Task material
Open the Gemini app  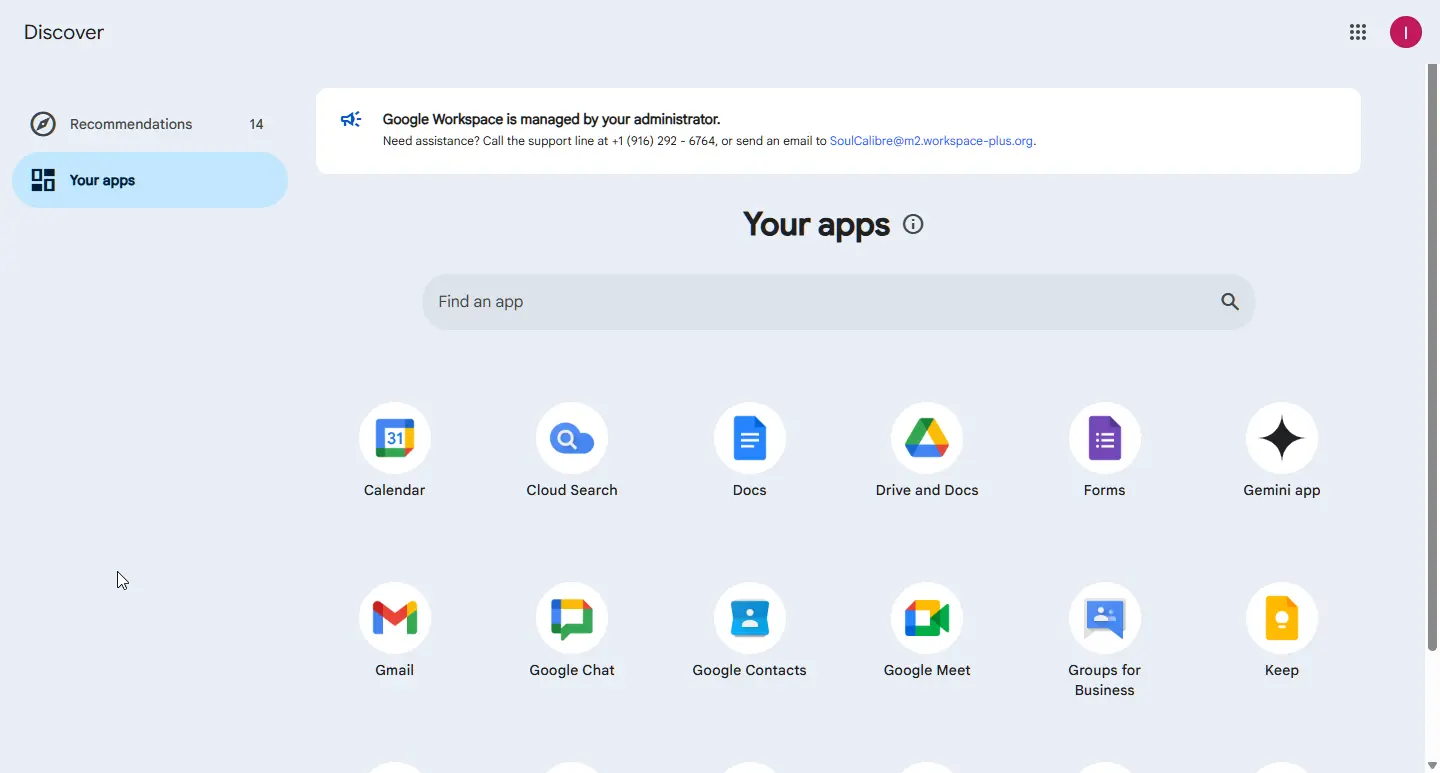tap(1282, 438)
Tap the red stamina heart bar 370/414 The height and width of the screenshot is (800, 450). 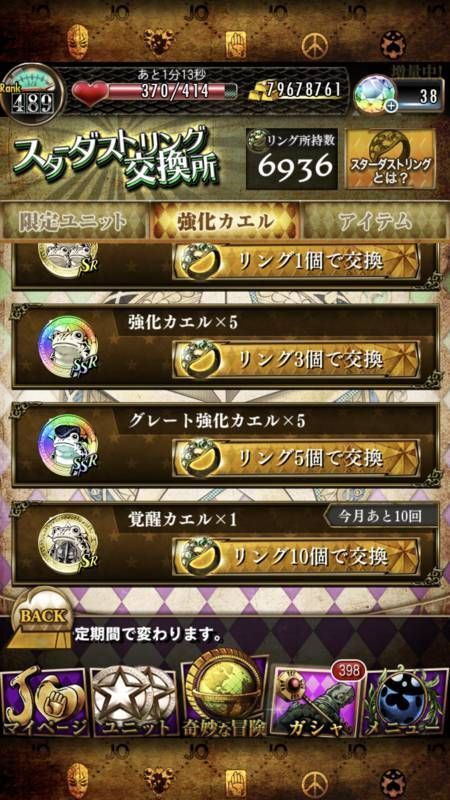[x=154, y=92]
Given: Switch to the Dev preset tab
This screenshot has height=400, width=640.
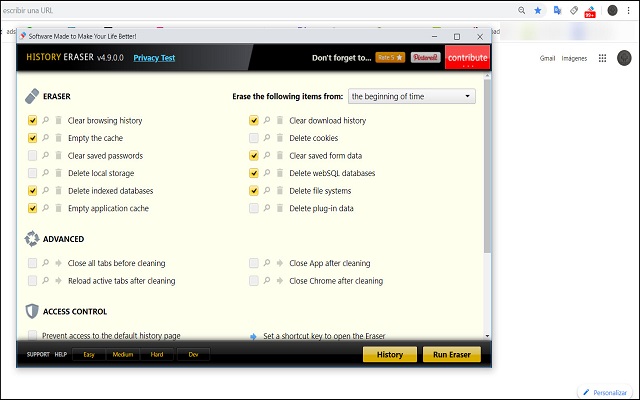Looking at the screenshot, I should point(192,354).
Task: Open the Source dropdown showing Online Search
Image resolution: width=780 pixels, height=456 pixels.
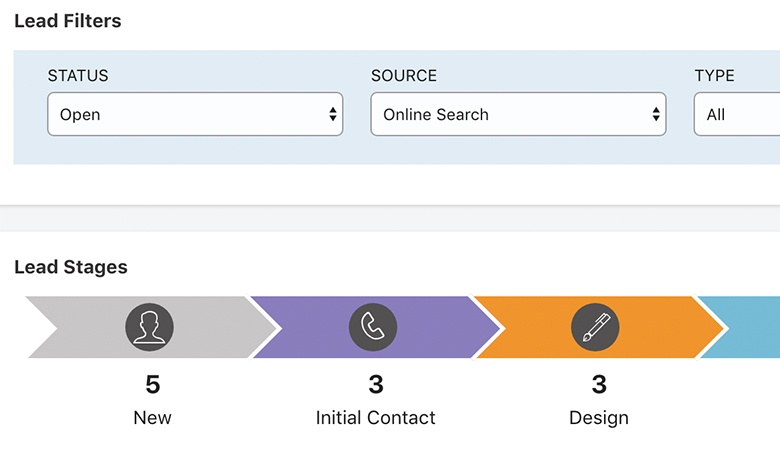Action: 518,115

Activity
Your reply should hold only the lines from the one that contains "This screenshot has height=400, width=640." through the last line of the records above, exact and complete, and no pictures.

Task response
This screenshot has height=400, width=640.
Looking at the screenshot, I should point(192,354).
Task: Open the Source dropdown showing Online Search
Image resolution: width=780 pixels, height=456 pixels.
Action: 518,115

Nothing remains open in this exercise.